When i say "go" you paddle as hard as you can, if you don't & i fire this thing well end up back at the lanch ramp :shock:


----------



## keza (Mar 6, 2007)

NSW: Feb 17th - Stealth 695 Vs Hobie 410


----------



## Junglefisher (Jun 2, 2008)

"Lets see that renta-a-cop stop me now!"
viewtopic.php?f=3&t=45855


----------



## emufingers (Aug 11, 2010)

Half the paddle,double the gun


----------



## garmac (Oct 5, 2008)

"It doesn't say in the ABT rules that you _can't_ use a Bream canon"


----------



## garmac (Oct 5, 2008)

No you idiot, when I said bring the Canon - I meant bring the CAMERA!!


----------



## Sicklids (Feb 12, 2011)

_*Here Nessy, Nessy, Nessy!*_










*CHEERS* 8)


----------



## keza (Mar 6, 2007)

SEA SHEPARD, now targeting kayak fisherman.


----------



## Sicklids (Feb 12, 2011)

Stealth Kayak abandons Sydney to Hobart with broken mast


----------



## granpop (Mar 23, 2007)

Granpop is finally going to sort out those **&(^&(()%$ rowers on LBG :twisted:


----------



## keza (Mar 6, 2007)

I'm telling you, 2 giants stole my 60 foot yacht and paddled off in it :shock:


----------



## Davey G (Jan 15, 2006)

be vewy vewy quiet.... I'm hunting wabbits


----------



## keza (Mar 6, 2007)

It looked like a sitting duck because it was a sitting duck.


----------



## AJD (Jul 10, 2007)

We don't need to be fast!

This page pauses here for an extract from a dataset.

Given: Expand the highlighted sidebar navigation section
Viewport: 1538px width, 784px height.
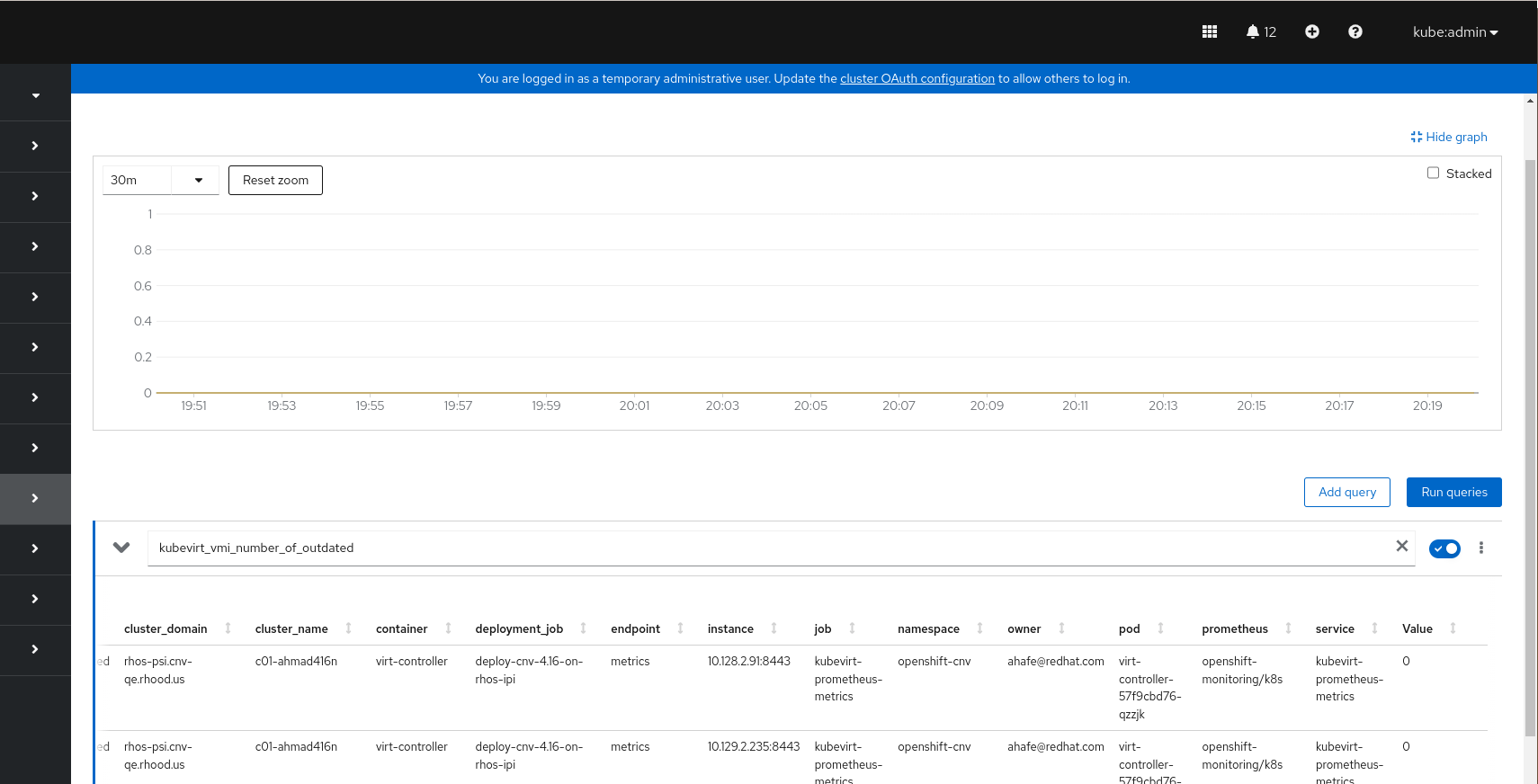Looking at the screenshot, I should coord(35,499).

We've got a secret weapon.


----------



## AJD (Jul 10, 2007)

They say it's important to have good casting distance. Watch this!


----------



## gatz (Feb 12, 2011)

In response to recent hurtful criticism over their lack of preparedness the australian navy sends out the fleet.


----------



## Zed (Sep 18, 2006)

I call shotgun!


----------



## Sokak (Jan 8, 2011)

Now that the Japanese whaling fleet is on hiatus, and the Steve Irwin is scuttled, Greenpeace has ramped up operations around Moreton Bay green zones. It may look the shiz, but they'll just pull out in front and wait for you to bump into them.


----------



## paulthetaffy (Jan 27, 2010)

keza said:


> NSW: Feb 17th - Stealth 695 Vs Hobie 410


ROFL!! love it!


----------



## Davey G (Jan 15, 2006)

Bream fishing, texas style.


----------



## DougOut (Dec 31, 2006)

ebaY.*com.*
Icelandic Bankers sell Naval Fleet


----------



## seawind (Mar 29, 2007)

This is my paddle, this is my gun, this is for moving, this is for fun!


----------



## scater (Nov 24, 2007)

The Stealth Widowmaker: because compensating for a small penis doesn't have to mean a big carbon footprint.


----------



## keza (Mar 6, 2007)

The Germans got the U boat and the Australians got the Didgeridoo boat.


----------



## FishinDan (Jul 3, 2006)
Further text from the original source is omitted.